Document text:
_ _ _

As usual, there is massive social pleasure to the gathering, old friends and new, ironic and polar opposite to the knee jerk ignorance of the electorate sheep where here bands and fans from all over Europe and beyond are happy and celebrant in the melting pot that London already is. Among many chats I meet a guy from Transylvania who vouches for the country’s own continued existence despite being absorbed into Romania a long time back and experiencing all kinds of so-far-left-its-right wing suffering under Ceausescu. “Sounds just like Wales, mate”. Ultimately all borders dissolve as there is European unity with purpose found here in supporting the scene, and enjoying all it brings. Including Seitan burgers and cheap merch and the fact that this years benefit the whole event is run for is Antifascist Action.
A morning person gets us up in the morning, and in no way revived we head out for another little cultural interlude and opportunity of temporary salvation. My friend Rebecca (formerly of Science) invites us on a bus ride down the road to a free lunchtime concert at the Union Chapel in Highgate. A glorious setting (I think their definition of chapel varies massively from the Welsh versions, the Southern show-offs) but the world music/ambient and general silent homage goes down badly with some wannabe drunken sinners accompanying me, especially when their Slayer ring-tone goes off. I catch up with them on the crawl back north flying high at the Shite Wwan, we enjoy hanging out the back at The Famous Cock, The Coronet is hardly our crowning achievement, crucified again at the Oak and Pastor, and the only hand I see at the Aces and Eights is pointing at the 70’s porn on the wall. The venue is still quiet for the first band of this early evening, Semi, and while there’s a fair bit of energy put into their show from the spazzing out singer I’m not overly into this kind of Swanky’s style noise-punk. More atune with my feelings are France’s Lust for Death, with their excellent combination of filthy crust and more epic post-metal structures, bringing to mind the heady days of early Neurosis. Next up it’s another anticipated highlight delivered in spades, Contorture (below) from Sweden. Four crusty ladies ripping through a set of short blasts of radical punk, almost edging into grind territory, with a fantastic violent edge to their sound and some intense drumming.

_ _ _

Prompt A: According to the gig review, why is the writer more in tune with Lust for Death than with Semi?
Prompt B: In the gig review, where is the free lunchtime concert held?

Given information:
_ _ _

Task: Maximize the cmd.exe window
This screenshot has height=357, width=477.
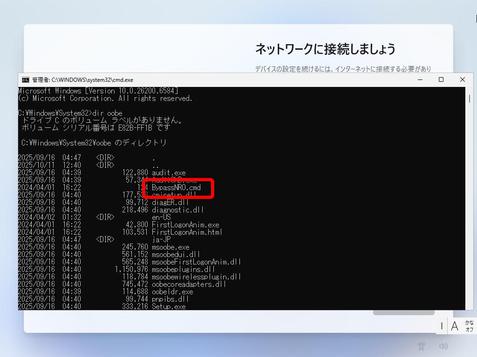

_ _ _

Final answer A: The writer is not overly into Semi's Swanky's-style noise-punk. Lust for Death appeals more because it combines filthy crust with more epic post-metal structures, recalling the early days of Neurosis.

Final answer B: At the Union Chapel in Highgate.